TRIBUNAL DE GRANDE INSTANCE DE PERPIGNAN
PREMIÈRE CHAMBRE SECTION 1
JUGEMENT DU 20 NOVEMBRE 2002
ÉLÉMENTS D’IDENTIFICATION DE LA DÉCISION (N.B. : mention ne figurant pas sur l’original)
R. G. n° 02/01081. Minute n° 541.
ENTRE :
[SA MACSF FINANCEMENT] anciennement dénommée [MEDIBAIL SA]
SA, agissant poursuites et diligences de ses représentants légaux, dont le siège social est sis [adresse] représentée par Maître [avocat] au barreau de PERPIGNAN, Maître [avocat] au barreau de PARIS
ET :
Monsieur Y.
[adresse] représenté par la SCP [avocat], avocats au barreau de PERPIGNAN
COMPOSITION DU TRIBUNAL : M. […] statuant à Juge Unique, conformément aux dispositions des articles 801 et suivants du Nouveau Code de Procédure Civile. Faisant fonctions de Greffier : Mme […]
[minute page 2] DÉBATS : Vu l’ordonnance de clôture en date du 30 septembre 2002 ayant fixé l’audience de plaidoiries au 16 octobre 2002 où l’affaire a été plaidée et mise en délibéré au 20 novembre 2002.

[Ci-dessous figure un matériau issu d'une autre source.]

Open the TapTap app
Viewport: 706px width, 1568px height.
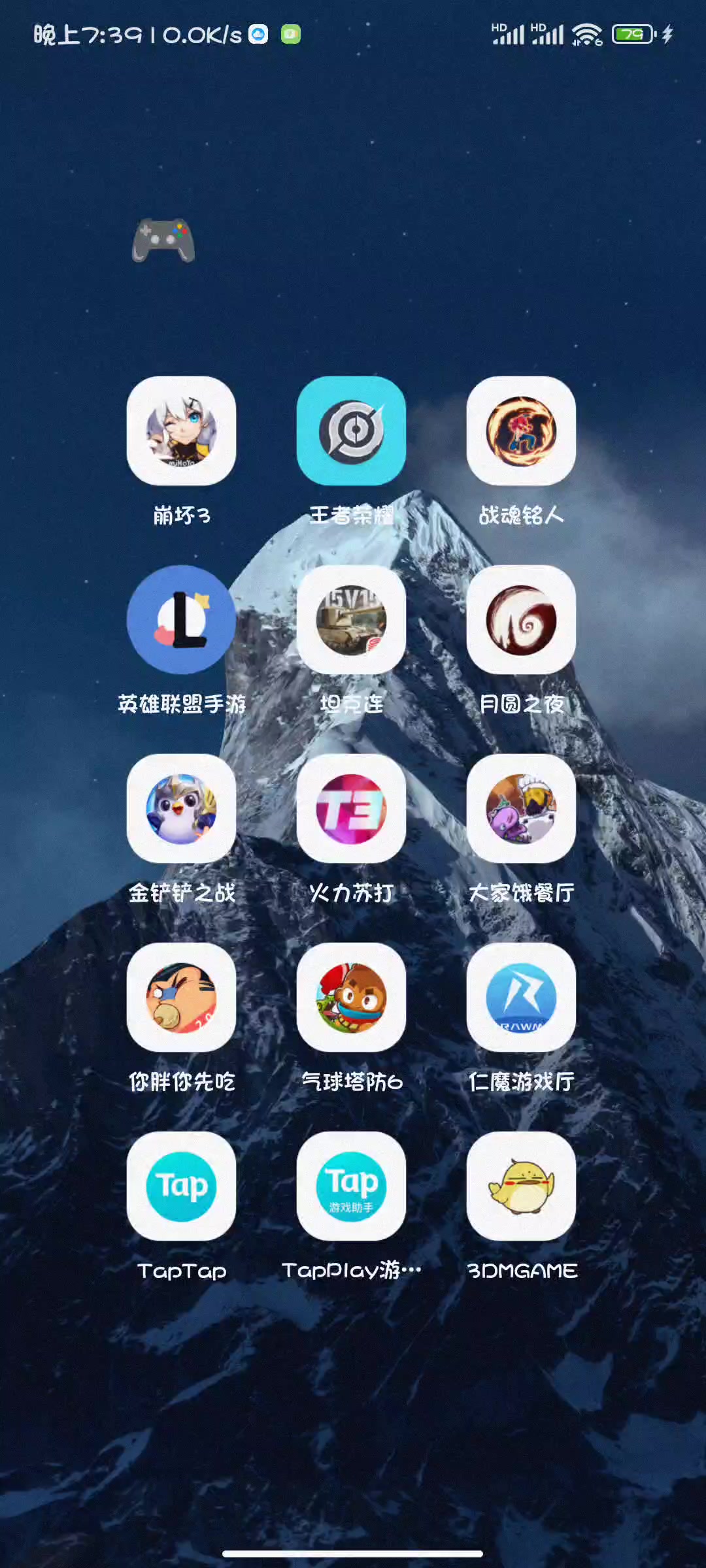click(181, 1186)
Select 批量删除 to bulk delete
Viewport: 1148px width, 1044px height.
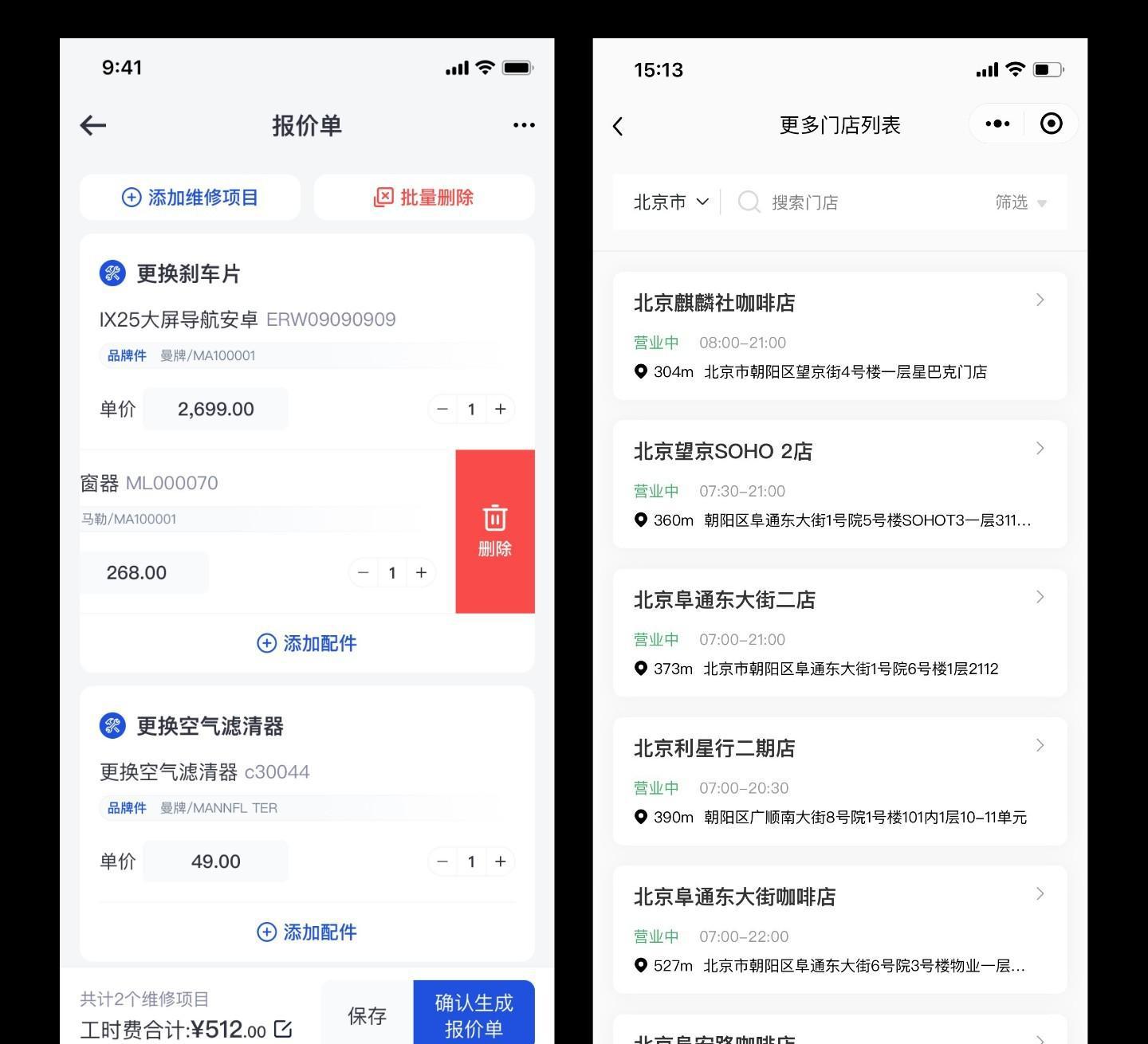[424, 198]
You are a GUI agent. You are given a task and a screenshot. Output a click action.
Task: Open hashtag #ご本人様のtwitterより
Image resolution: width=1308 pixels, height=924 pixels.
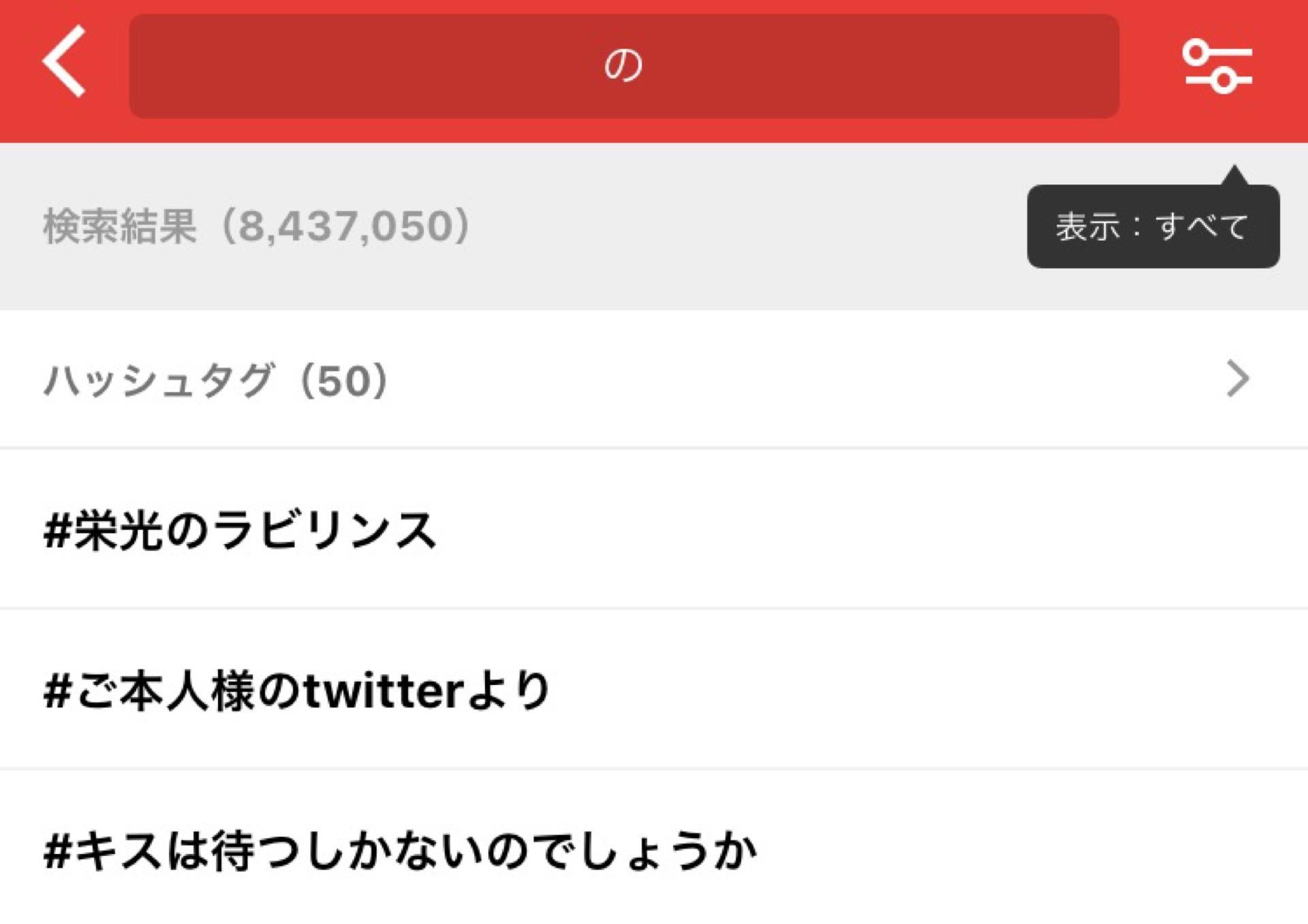tap(297, 690)
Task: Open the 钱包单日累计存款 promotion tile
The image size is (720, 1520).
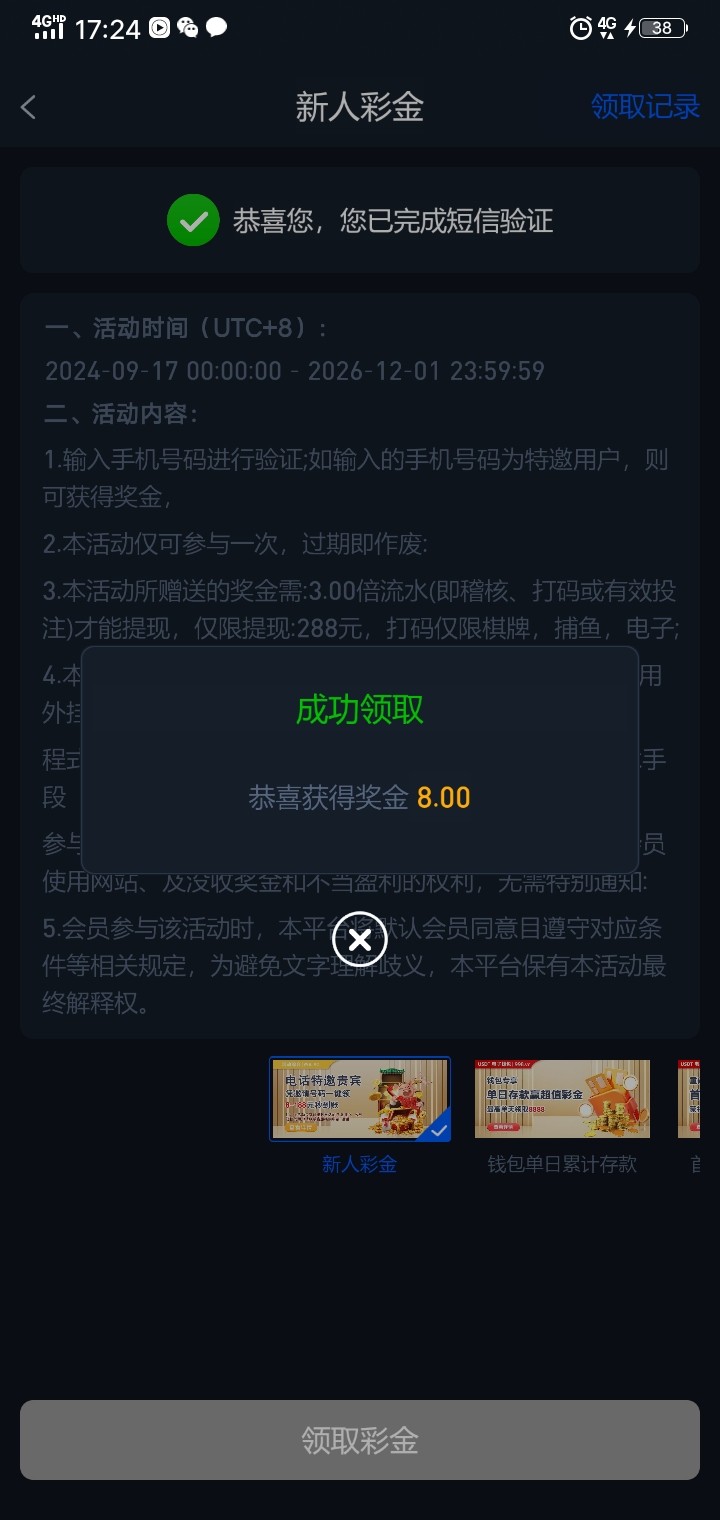Action: [x=562, y=1100]
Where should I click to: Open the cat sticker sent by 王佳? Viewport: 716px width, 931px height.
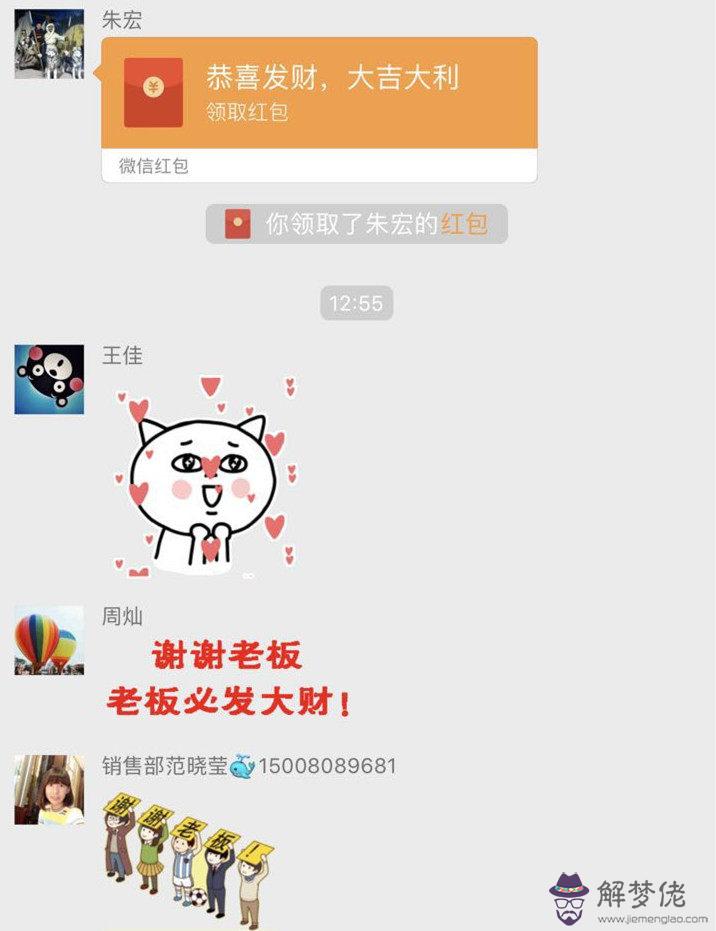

JUGEMENT : Prononcé en audience publique, Contradictoire. Premier ressort.
EXPOSÉ DU LITIGE (N.B. : mention ne figurant pas sur l’original)
[minute page 3] Le 20 février 2002, la Société [MACSF FINANCEMENT] assigne Monsieur Y.
Elle expose lui avoir consenti, suivant contrat du 17 juin 1999, la location avec option d’achat d’un véhicule automobile de marque RENAULT, type [modèle], pour les besoins de l’activité professionnelle de médecin de Monsieur Y.
Elle explique que M. Y. a cessé en juillet 2001 de payer les loyers, au motif de vices affectant le véhicule. Or, aux termes des dispositions contractuelles, le locataire qui choisit le véhicule, assume la carence du vendeur, le risque locatif et reçoit, suivant l’article 4, mandat d’agir contre lui, ne peut se prévaloir d’un défaut du véhicule pour suspendre le paiement des loyers.
La Société [MACSF FINANCEMENT] fait donc valoir que c’est à bon droit qu’elle a prononcé, par courrier du 25 septembre 2001, la résiliation du contrat, en application de la clause de l’article 12.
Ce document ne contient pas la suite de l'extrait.